Turn every line of the material below into a Markdown table with two columns, Row and Line: number each row and skip any blank lines.

» SUPPLIED DATA:
==*==

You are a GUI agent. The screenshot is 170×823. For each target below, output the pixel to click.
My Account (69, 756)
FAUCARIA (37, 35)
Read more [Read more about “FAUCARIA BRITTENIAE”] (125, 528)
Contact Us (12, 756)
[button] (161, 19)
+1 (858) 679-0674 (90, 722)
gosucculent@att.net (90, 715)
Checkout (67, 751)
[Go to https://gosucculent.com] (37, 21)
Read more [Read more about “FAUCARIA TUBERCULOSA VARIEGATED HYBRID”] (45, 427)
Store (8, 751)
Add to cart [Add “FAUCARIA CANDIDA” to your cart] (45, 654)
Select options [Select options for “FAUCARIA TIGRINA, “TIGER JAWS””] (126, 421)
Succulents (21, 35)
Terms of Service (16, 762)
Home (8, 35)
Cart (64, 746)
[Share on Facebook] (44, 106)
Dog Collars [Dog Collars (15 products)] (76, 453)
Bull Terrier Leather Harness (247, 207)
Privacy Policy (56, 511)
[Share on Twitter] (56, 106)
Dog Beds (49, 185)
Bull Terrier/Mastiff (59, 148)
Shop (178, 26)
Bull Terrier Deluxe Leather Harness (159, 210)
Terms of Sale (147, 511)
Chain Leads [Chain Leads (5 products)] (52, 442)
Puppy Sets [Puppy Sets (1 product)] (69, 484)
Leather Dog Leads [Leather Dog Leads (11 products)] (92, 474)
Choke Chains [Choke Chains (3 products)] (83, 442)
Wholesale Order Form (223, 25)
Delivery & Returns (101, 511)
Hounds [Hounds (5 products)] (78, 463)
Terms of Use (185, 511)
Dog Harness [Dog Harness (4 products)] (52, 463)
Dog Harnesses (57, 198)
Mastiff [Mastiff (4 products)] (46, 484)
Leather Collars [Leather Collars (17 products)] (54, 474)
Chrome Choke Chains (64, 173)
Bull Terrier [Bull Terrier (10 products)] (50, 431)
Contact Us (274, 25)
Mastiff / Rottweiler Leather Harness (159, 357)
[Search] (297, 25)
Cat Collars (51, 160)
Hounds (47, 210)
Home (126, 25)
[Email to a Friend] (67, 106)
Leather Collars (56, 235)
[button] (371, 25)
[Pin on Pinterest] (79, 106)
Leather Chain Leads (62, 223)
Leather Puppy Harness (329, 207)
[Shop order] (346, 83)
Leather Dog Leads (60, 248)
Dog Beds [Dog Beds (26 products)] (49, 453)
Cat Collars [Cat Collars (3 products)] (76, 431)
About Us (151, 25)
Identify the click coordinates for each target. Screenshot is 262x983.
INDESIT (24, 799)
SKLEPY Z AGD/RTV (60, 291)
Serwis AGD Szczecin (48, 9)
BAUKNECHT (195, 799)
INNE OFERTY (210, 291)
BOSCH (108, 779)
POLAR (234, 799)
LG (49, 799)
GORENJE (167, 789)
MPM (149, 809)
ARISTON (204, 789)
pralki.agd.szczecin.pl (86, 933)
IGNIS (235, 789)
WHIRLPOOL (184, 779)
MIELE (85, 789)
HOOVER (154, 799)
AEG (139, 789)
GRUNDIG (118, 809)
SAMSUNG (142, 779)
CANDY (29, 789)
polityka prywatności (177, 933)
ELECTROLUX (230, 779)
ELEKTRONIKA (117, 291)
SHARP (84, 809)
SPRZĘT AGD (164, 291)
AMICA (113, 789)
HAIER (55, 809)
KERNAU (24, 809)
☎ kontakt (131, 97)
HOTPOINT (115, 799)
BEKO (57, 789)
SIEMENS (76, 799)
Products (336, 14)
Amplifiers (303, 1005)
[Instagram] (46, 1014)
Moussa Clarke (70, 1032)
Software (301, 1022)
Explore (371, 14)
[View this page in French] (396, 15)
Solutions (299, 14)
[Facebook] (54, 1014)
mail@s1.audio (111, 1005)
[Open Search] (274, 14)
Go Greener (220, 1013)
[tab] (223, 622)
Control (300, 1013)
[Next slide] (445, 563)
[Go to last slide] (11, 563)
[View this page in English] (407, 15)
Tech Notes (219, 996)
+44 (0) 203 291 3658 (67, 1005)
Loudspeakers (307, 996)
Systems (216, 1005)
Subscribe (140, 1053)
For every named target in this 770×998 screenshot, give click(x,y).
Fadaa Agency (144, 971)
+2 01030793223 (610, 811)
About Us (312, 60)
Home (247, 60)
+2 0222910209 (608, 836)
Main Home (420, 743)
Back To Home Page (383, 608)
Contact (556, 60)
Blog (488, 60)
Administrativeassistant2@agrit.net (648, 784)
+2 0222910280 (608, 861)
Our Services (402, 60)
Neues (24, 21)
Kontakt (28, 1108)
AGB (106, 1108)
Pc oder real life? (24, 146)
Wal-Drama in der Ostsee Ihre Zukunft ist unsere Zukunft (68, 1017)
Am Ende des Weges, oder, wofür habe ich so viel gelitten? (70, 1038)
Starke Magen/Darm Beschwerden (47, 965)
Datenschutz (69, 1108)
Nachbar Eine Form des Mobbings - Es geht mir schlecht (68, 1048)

==*==

» TASK SOLUTION:
| Row | Line |
|---|---|
| 1 | You are a GUI agent. The screenshot is 170×823. For each target below, output the pixel to click. |
| 2 | My Account (69, 756) |
| 3 | FAUCARIA (37, 35) |
| 4 | Read more [Read more about “FAUCARIA BRITTENIAE”] (125, 528) |
| 5 | Contact Us (12, 756) |
| 6 | [button] (161, 19) |
| 7 | +1 (858) 679-0674 (90, 722) |
| 8 | gosucculent@att.net (90, 715) |
| 9 | Checkout (67, 751) |
| 10 | [Go to https://gosucculent.com] (37, 21) |
| 11 | Read more [Read more about “FAUCARIA TUBERCULOSA VARIEGATED HYBRID”] (45, 427) |
| 12 | Store (8, 751) |
| 13 | Add to cart [Add “FAUCARIA CANDIDA” to your cart] (45, 654) |
| 14 | Select options [Select options for “FAUCARIA TIGRINA, “TIGER JAWS””] (126, 421) |
| 15 | Succulents (21, 35) |
| 16 | Terms of Service (16, 762) |
| 17 | Home (8, 35) |
| 18 | Cart (64, 746) |
| 19 | [Share on Facebook] (44, 106) |
| 20 | Dog Collars [Dog Collars (15 products)] (76, 453) |
| 21 | Bull Terrier Leather Harness (247, 207) |
| 22 | Privacy Policy (56, 511) |
| 23 | [Share on Twitter] (56, 106) |
| 24 | Dog Beds (49, 185) |
| 25 | Bull Terrier/Mastiff (59, 148) |
| 26 | Shop (178, 26) |
| 27 | Bull Terrier Deluxe Leather Harness (159, 210) |
| 28 | Terms of Sale (147, 511) |
| 29 | Chain Leads [Chain Leads (5 products)] (52, 442) |
| 30 | Puppy Sets [Puppy Sets (1 product)] (69, 484) |
| 31 | Leather Dog Leads [Leather Dog Leads (11 products)] (92, 474) |
| 32 | Choke Chains [Choke Chains (3 products)] (83, 442) |
| 33 | Wholesale Order Form (223, 25) |
| 34 | Delivery & Returns (101, 511) |
| 35 | Hounds [Hounds (5 products)] (78, 463) |
| 36 | Terms of Use (185, 511) |
| 37 | Dog Harness [Dog Harness (4 products)] (52, 463) |
| 38 | Dog Harnesses (57, 198) |
| 39 | Mastiff [Mastiff (4 products)] (46, 484) |
| 40 | Leather Collars [Leather Collars (17 products)] (54, 474) |
| 41 | Chrome Choke Chains (64, 173) |
| 42 | Bull Terrier [Bull Terrier (10 products)] (50, 431) |
| 43 | Contact Us (274, 25) |
| 44 | Mastiff / Rottweiler Leather Harness (159, 357) |
| 45 | [Search] (297, 25) |
| 46 | Cat Collars (51, 160) |
| 47 | Hounds (47, 210) |
| 48 | Home (126, 25) |
| 49 | [Email to a Friend] (67, 106) |
| 50 | Leather Collars (56, 235) |
| 51 | [button] (371, 25) |
| 52 | [Pin on Pinterest] (79, 106) |
| 53 | Leather Chain Leads (62, 223) |
| 54 | Leather Puppy Harness (329, 207) |
| 55 | [Shop order] (346, 83) |
| 56 | Leather Dog Leads (60, 248) |
| 57 | Dog Beds [Dog Beds (26 products)] (49, 453) |
| 58 | Cat Collars [Cat Collars (3 products)] (76, 431) |
| 59 | About Us (151, 25) |
| 60 | Identify the click coordinates for each target. Screenshot is 262x983. |
| 61 | INDESIT (24, 799) |
| 62 | SKLEPY Z AGD/RTV (60, 291) |
| 63 | Serwis AGD Szczecin (48, 9) |
| 64 | BAUKNECHT (195, 799) |
| 65 | INNE OFERTY (210, 291) |
| 66 | BOSCH (108, 779) |
| 67 | POLAR (234, 799) |
| 68 | LG (49, 799) |
| 69 | GORENJE (167, 789) |
| 70 | MPM (149, 809) |
| 71 | ARISTON (204, 789) |
| 72 | pralki.agd.szczecin.pl (86, 933) |
| 73 | IGNIS (235, 789) |
| 74 | WHIRLPOOL (184, 779) |
| 75 | MIELE (85, 789) |
| 76 | HOOVER (154, 799) |
| 77 | AEG (139, 789) |
| 78 | GRUNDIG (118, 809) |
| 79 | SAMSUNG (142, 779) |
| 80 | CANDY (29, 789) |
| 81 | polityka prywatności (177, 933) |
| 82 | ELECTROLUX (230, 779) |
| 83 | ELEKTRONIKA (117, 291) |
| 84 | SHARP (84, 809) |
| 85 | SPRZĘT AGD (164, 291) |
| 86 | AMICA (113, 789) |
| 87 | HAIER (55, 809) |
| 88 | KERNAU (24, 809) |
| 89 | ☎ kontakt (131, 97) |
| 90 | HOTPOINT (115, 799) |
| 91 | BEKO (57, 789) |
| 92 | SIEMENS (76, 799) |
| 93 | Products (336, 14) |
| 94 | Amplifiers (303, 1005) |
| 95 | [Instagram] (46, 1014) |
| 96 | Moussa Clarke (70, 1032) |
| 97 | Software (301, 1022) |
| 98 | Explore (371, 14) |
| 99 | [View this page in French] (396, 15) |
| 100 | Solutions (299, 14) |
| 101 | [Facebook] (54, 1014) |
| 102 | mail@s1.audio (111, 1005) |
| 103 | [Open Search] (274, 14) |
| 104 | Go Greener (220, 1013) |
| 105 | [tab] (223, 622) |
| 106 | Control (300, 1013) |
| 107 | [Next slide] (445, 563) |
| 108 | [Go to last slide] (11, 563) |
| 109 | [View this page in English] (407, 15) |
| 110 | Tech Notes (219, 996) |
| 111 | +44 (0) 203 291 3658 (67, 1005) |
| 112 | Loudspeakers (307, 996) |
| 113 | Systems (216, 1005) |
| 114 | Subscribe (140, 1053) |
| 115 | For every named target in this 770×998 screenshot, give click(x,y). |
| 116 | Fadaa Agency (144, 971) |
| 117 | +2 01030793223 (610, 811) |
| 118 | About Us (312, 60) |
| 119 | Home (247, 60) |
| 120 | +2 0222910209 (608, 836) |
| 121 | Main Home (420, 743) |
| 122 | Back To Home Page (383, 608) |
| 123 | Contact (556, 60) |
| 124 | Blog (488, 60) |
| 125 | Administrativeassistant2@agrit.net (648, 784) |
| 126 | +2 0222910280 (608, 861) |
| 127 | Our Services (402, 60) |
| 128 | Neues (24, 21) |
| 129 | Kontakt (28, 1108) |
| 130 | AGB (106, 1108) |
| 131 | Pc oder real life? (24, 146) |
| 132 | Wal-Drama in der Ostsee Ihre Zukunft ist unsere Zukunft (68, 1017) |
| 133 | Am Ende des Weges, oder, wofür habe ich so viel gelitten? (70, 1038) |
| 134 | Starke Magen/Darm Beschwerden (47, 965) |
| 135 | Datenschutz (69, 1108) |
| 136 | Nachbar Eine Form des Mobbings - Es geht mir schlecht (68, 1048) |